The current datasets improves upon an existing dataset by explicitly marking the boundaries of different senses and stems.
It tries to encode the implicit typographical information (such as bold and italics) into the pragmatic categories they represent (such as primary and secondary glosses).
We have added sense and stem labels. We have also indicated subsenses and have isolated sense numbers themselves. Primary glosses are captured as well as secondary glosses and highlights.
The base data for this repository was taken from https://github.com/eliranwong/unabridged-BDB-Hebrew-lexicon. The data was transformed into individual HTML files for the sake of quality assurance. A color scheme that hurts the eyes was added for that same reason. Feel free to tweak it.
- The
Placeholders
directory contains the image files for ancient languages other than Hebrew and Aramaic. These images have yet to be transcribed (not transliterated) into actual unicode text. - The
Entries
directory contains the individual BDB entries, one entry per file. The choice for HTML as an initial format it to make it easy for anyone to open, especially for quality assurance purposes.

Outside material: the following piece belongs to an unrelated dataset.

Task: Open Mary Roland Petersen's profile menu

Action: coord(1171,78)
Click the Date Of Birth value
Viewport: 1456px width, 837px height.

The Brown-Driver-Briggs Lexicon of the Hebrew Bible is in the public domain. All changes and additions to the lexicon are released under a CC BY license. If you use this dataset, please provide a link to this repository.
The following contributors have worked on enhancing the dataset:
- Joel Ruark
- J. de Joode
These contributors have created and maintained the dataset that the current repo started from:
- Stephen Ku
- Eliran Wong
New contributions are welcomed and encouraged. Please try to be systematic in your enhancements.
If you are interested in contributing, the roadmap for this dataset could include things like: a) transcriptions of the placeholders, b) verified internal crosslinks, both within articles and across articles, c) the creation of a glossary based on the tags, etc.